Agora passemos às boas notícias. Em 2013 as potências não nucleares
tomaram medidas mais animadoras para o desarmamento do que em anos
anteriores:
Em fevereiro, o Ministério das Relações Exteriores da Alemanha, país
membro da Organização do Tratado do Atlântico Norte (Otan), organizou um
Fórum sobre a Criação das Condições e da Construção de um Contexto para
um Mundo Livre de Armas Nucleares, convocado pela Iniciativa das
Potências Médias. Participaram 26 governos e várias organizações da
sociedade civil;
Em março, o Ministério das Relações Exteriores da Noruega, outro país
da Otan, convocou em Oslo uma Conferência sobre o Impacto Humanitário
das Armas Nucleares, da qual participaram 128 governos e várias
organizações da sociedade civil;
Em 21 de outubro, o embaixador norueguês junto à Organização das
Nações Unidas (ONU), Dell Higgie, entregou ao Primeiro Comitê do fórum
mundial a declaração adotada por 125 países, muitos dos quais
participaram da conferência em Oslo. Ali se estabeleceu que a única
maneira de garantir que as armas nunca voltem a ser usadas é
eliminando-as completamente;
O grupo especial de trabalho de composição aberta sobre o
Desarmamento Nuclear, estabelecido pela ONU, reuniu pela primeira vez em
maio, em Genebra, e em agosto produziu um relatório para a Assembleia
Geral propondo uma variedade de abordagens destinadas a alcançar o
desarmamento nuclear, incluindo um parágrafo sobre o papel do direito
internacional;
Também pela primeira vez, a Assembleia Geral da ONU manteve em 26 de
setembro uma reunião de alto nível sobre desarmamento nuclear, na qual
país após país, representados pelo seu presidente, ministro dos Negócios
Estrangeiros ou por outro alto funcionário, pediu um imediato e efetivo
avanço para um mundo sem armas atômicas;
Por fim, e o mais importante, durante a conferência de acompanhamento
de Oslo realizada na cidade mexicana de Nuevo Vallarta, nos dias 13 e
14 deste mês, Sebastian Kurz, ministro das Relações Exteriores da
Áustria, anunciou que convocaria uma conferência em Viena no final deste
ano, porque “os esforços internacionais de desarmamento nuclear exigem
uma mudança urgente de modelo”.
A conferência de Viena não será apenas um terceiro simulacro dos
horrores indescritíveis das armas nucleares. Abordará assuntos sérios,
talvez inclusive iniciando a redação do rascunho de uma convenção que
proíba o uso e a posse destas armas, como sugeriu o secretário-geral da
ONU, Ban Ki-moon.
Mas há um problema: os países que têm armas nucleares boicotaram tanto a
reunião de Oslo quanto a de Nuevo Vallarta. O que ocorrerá se também
boicotarem Viena? Essa é a questão. Também é o desafio que enfrenta a
crescente comunidade contrária às armas nucleares, tanto oficial como
não oficial. A vergonha pode ser uma ferramenta da diplomacia.

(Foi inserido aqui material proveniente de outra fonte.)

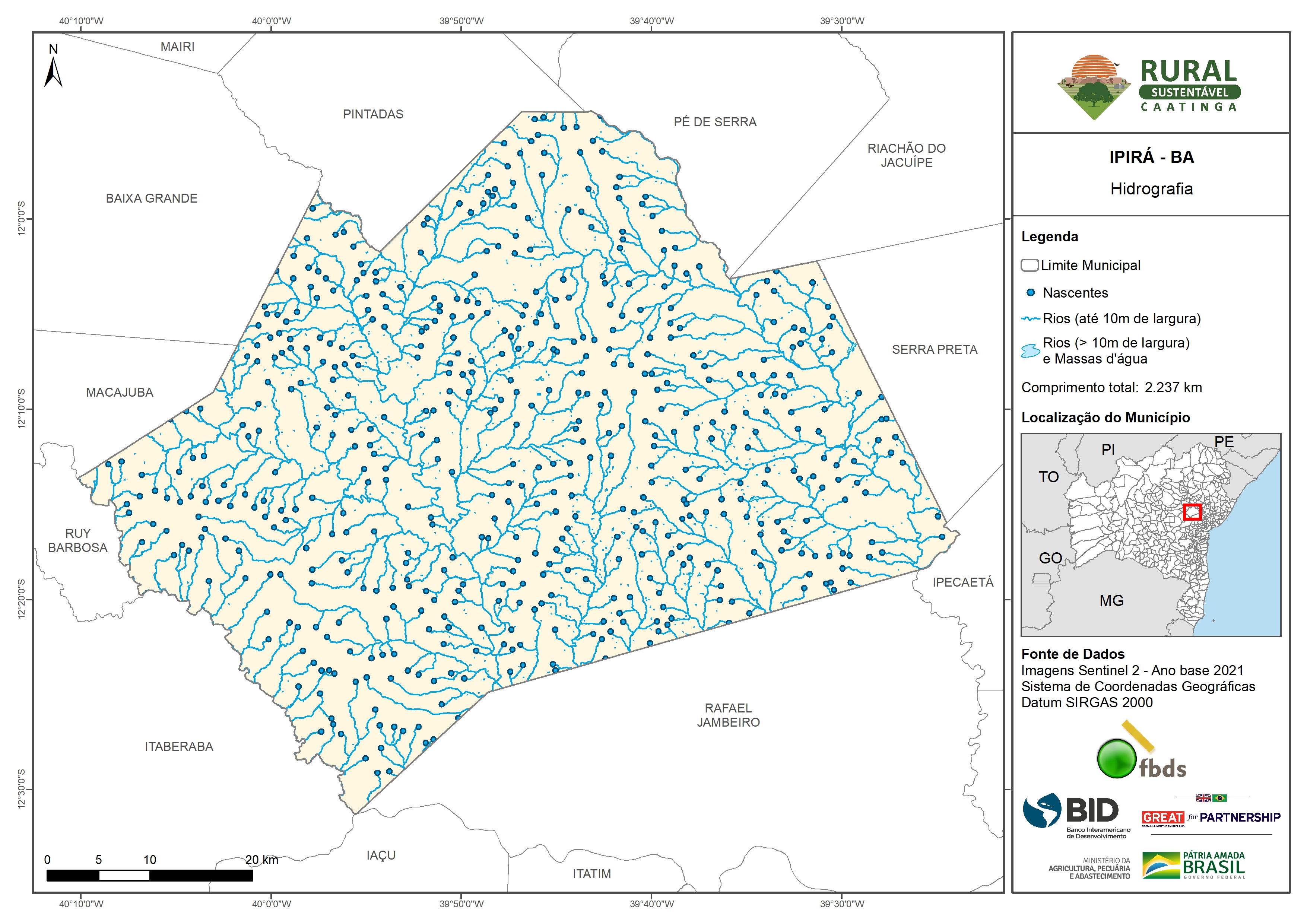Click the thin river line legend symbol
1307x924 pixels.
(x=1030, y=319)
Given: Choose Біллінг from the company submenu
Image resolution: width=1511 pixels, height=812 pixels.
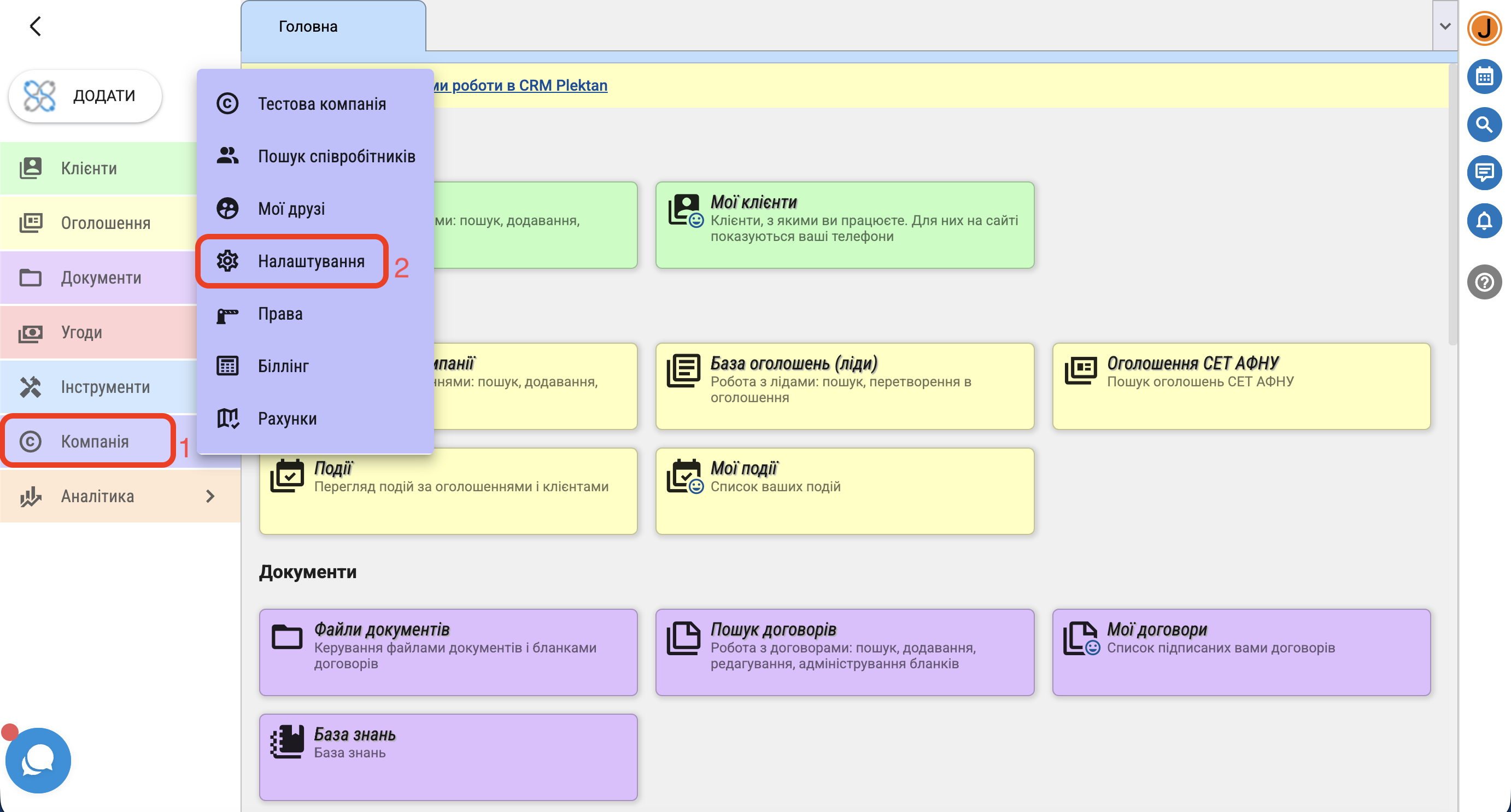Looking at the screenshot, I should (283, 367).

O Tratado de Não Proliferação, que para as potências nucleares é apenas
meras palavras, exige esforços de boa fé de parte de todos os Estados
para conseguir um mundo livre de armas nucleares. Este é um bom momento
para lembrar aos Estados nucleares, e particularmente aos cinco grandes,
essa obrigação tão importante.
* Peter Weiss é presidente emérito do Comité de Advogados sobre Política Nuclear. Artigo publicado no portal IPS em português.